The complainant, United Brotherhood of Maintenance of Way Employees and Railway Shop Laborers, is an unincorporated association of individuals. The size of its membership is not stated in the bill. It is, however, alleged that *107a “large number of employees * * * of the Pennsylvania Railroad Company are members.” At the argument, it was stated (though this is not a pleaded fact) that the membership runs up to two hundred thousand.

1. It is objected that an unincorporated association of individuals may not file a bill in its association name. I think that it cannot. Such a body may be made up of numerous individuals who band themselves together for some common purpose, adopt self-imposed rules and regulations which constitute, so to speak, the law for their governance, select officers and committees to attend to their common affairs, and designate themselves in their associated capacity by some common name. To this extent, they may be said to resemble a corporation. But they have no distinct entity as have corporations, and, unlike corporations, may not, therefore, sue in their common and chosen name. It does not follow, however, that suits to assert rights or to redress wrongs claimed for or done against such an association must, in all cases, be conducted in the names of all the individuals composing the association. When the membership is so numerous that to require the presence as parties of every individual composing it would result in a practical denial of justice, the suit may be conducted by one or more of the parties interested in behalf of all. In such case, of course, the draftsman of the bill must take pains to so frame it as to bring its allegations within the applicable precedents.

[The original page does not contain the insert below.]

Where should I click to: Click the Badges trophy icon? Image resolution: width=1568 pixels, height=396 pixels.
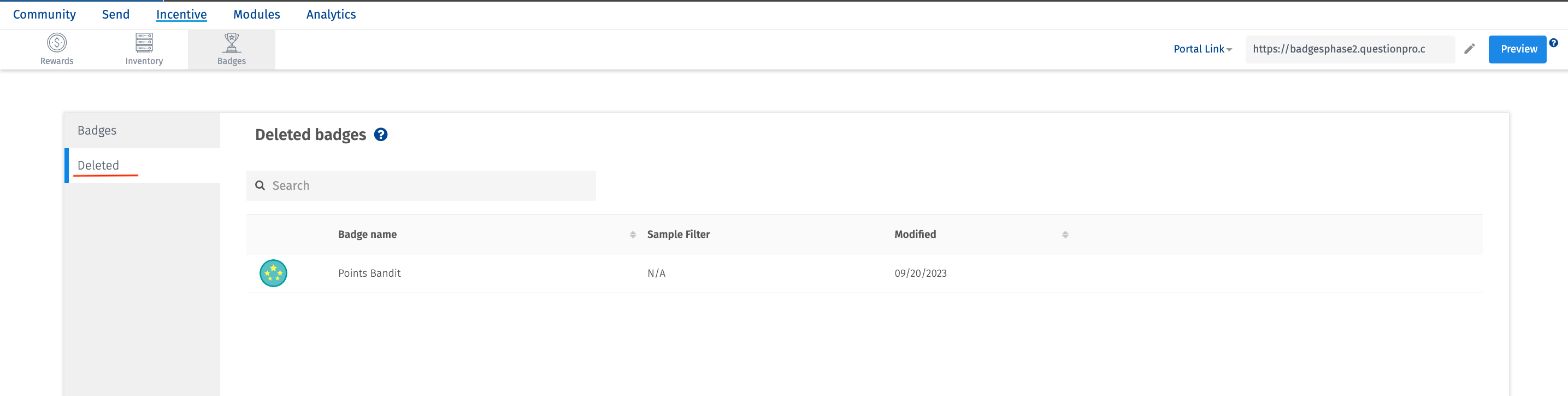pyautogui.click(x=231, y=43)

All that I am now called upon to decide, however, is whether the United Brotherhood, being an unincorporated association of individuals, may sue in its own name. I hold that it cannot. Story’s Equity Pleading, (6th Ed.) par. 497; 1 Daniell’s Chancery Practice, (4th Ed.) p. 25; Lloyd v. Loaring, 6 Ves. Jr. 773; Womersley v. Merritt, L. R. 4 Eq. Cas. 694.

It was further urged at the argument that the bill fails to" allege that there was a meeting of the Brotherhood at which action was taken authorizing the bringing of this suit in its behalf. In view of my holding that the Brotherhood cannot sue in its own name, it becomes unnecessary for me to pass upon this contention.

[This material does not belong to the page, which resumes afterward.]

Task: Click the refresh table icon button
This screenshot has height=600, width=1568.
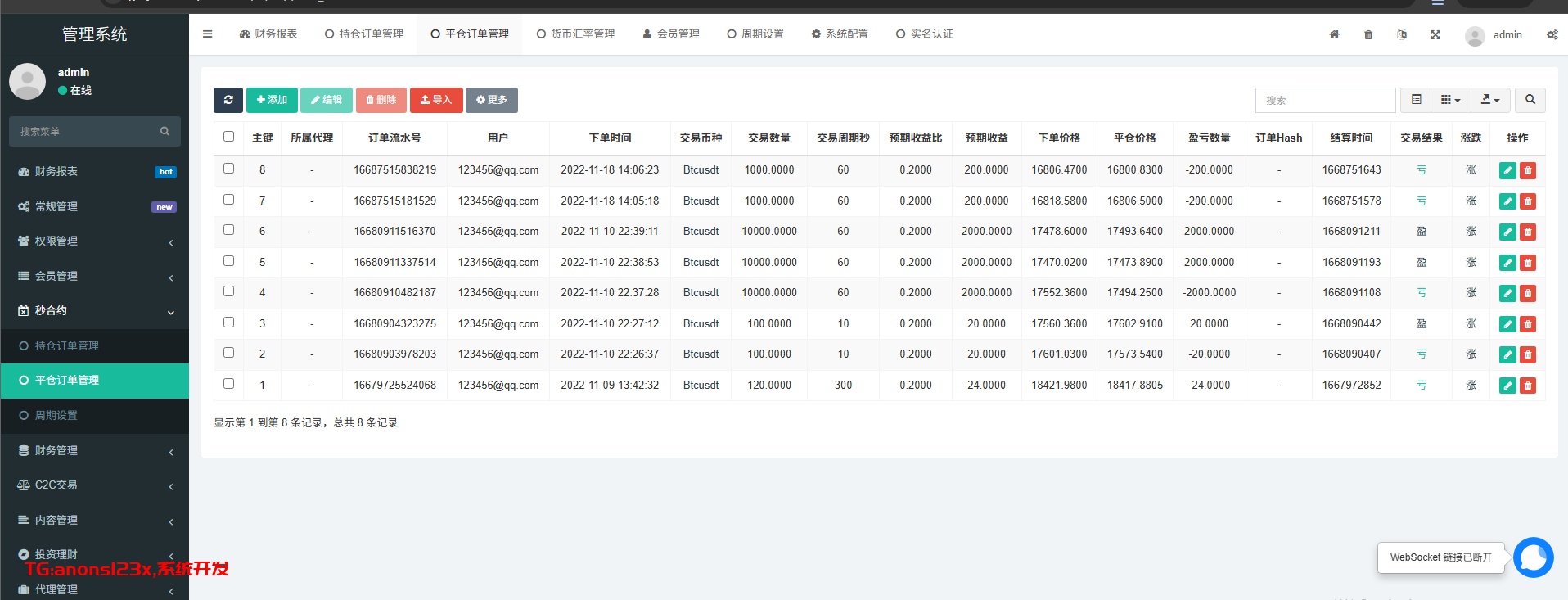Action: click(x=228, y=100)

2. Objection is further made that the complainant, Roberts, has not shown (a) that he has any right to any relief *108prayed for in said bill, and (b) that he sues, not by his full Christian name, but by his initials as follows: “W. D. Roberts.” It is by this name and style that he files the bill, signs and verifies the same.

With respect to (b), that is, the defective name, the objection is well taken. Roberts knows his full name and should sue by it.

With respect to objection (a), my views are, as follows: The amended bill complains that the money and property of the Brotherhood are being wrongfully taken and applied by the defendants, and that the defendants are doing certain, other things-which are alleged to constitute wrongs against the Brotherhood.' Without in any wise passing upon the question of whether the alleged wrongdoing of the defendants constitutes a complaint cognizable in equity, it is apparent upon the face of the bill that Roberts, who is a member in good standing, has such an interest as a member in the affairs and finances of the Brotherhood as entitles him in proper case to attempt to right such wrongs. His bill ought, however, as indicated under 1 (above), be brought within the rules governing suits where unincorporated associations are involved. If there be a proper ground of complaint against the defendants (a question which remains yet to be decided), I am of opinion that Roberts,’ being a member in good standing, has such right under the constitution and by-laws which are attached to the amended bill, as entitles him to file a bill. But he must do so in the proper way, as indicated.

3. It is further objected, with respect to the complainant Armour (in addition to the same objection that is made to Roberts as to interest in the subject-matter of the suit), that he does not appear by the amended bill to be a member in good standing, the allegation being that he is simply a member. The constitution and by-laws show that a man may be a member of this organization and yet. not be a member in good standing. Suspension of members (as distinguished from expulsion) is recognized, and for nonpayment of dues members are deprived of the financial benefits. As I gather from the law of the organization, unless a member is in good standing, he is not in position to claim the privileges and benefits of the organization. I shall not burden this opinion with citations from the constitution and by-laws which seem to me to *109justify this statement. Armour ought not only to show "by allegation that he is a member, but he should also show that he is a member in good standing.

If the allegation of Armour’s membership be perfected, then, on the point that he has no interest in the relief prayed, he stands on the same footing as does Roberts. I need, therefore, say nothing on that point further than what I have already said respecting Roberts.

For the reasons herein stated, the demurrer must be sustained.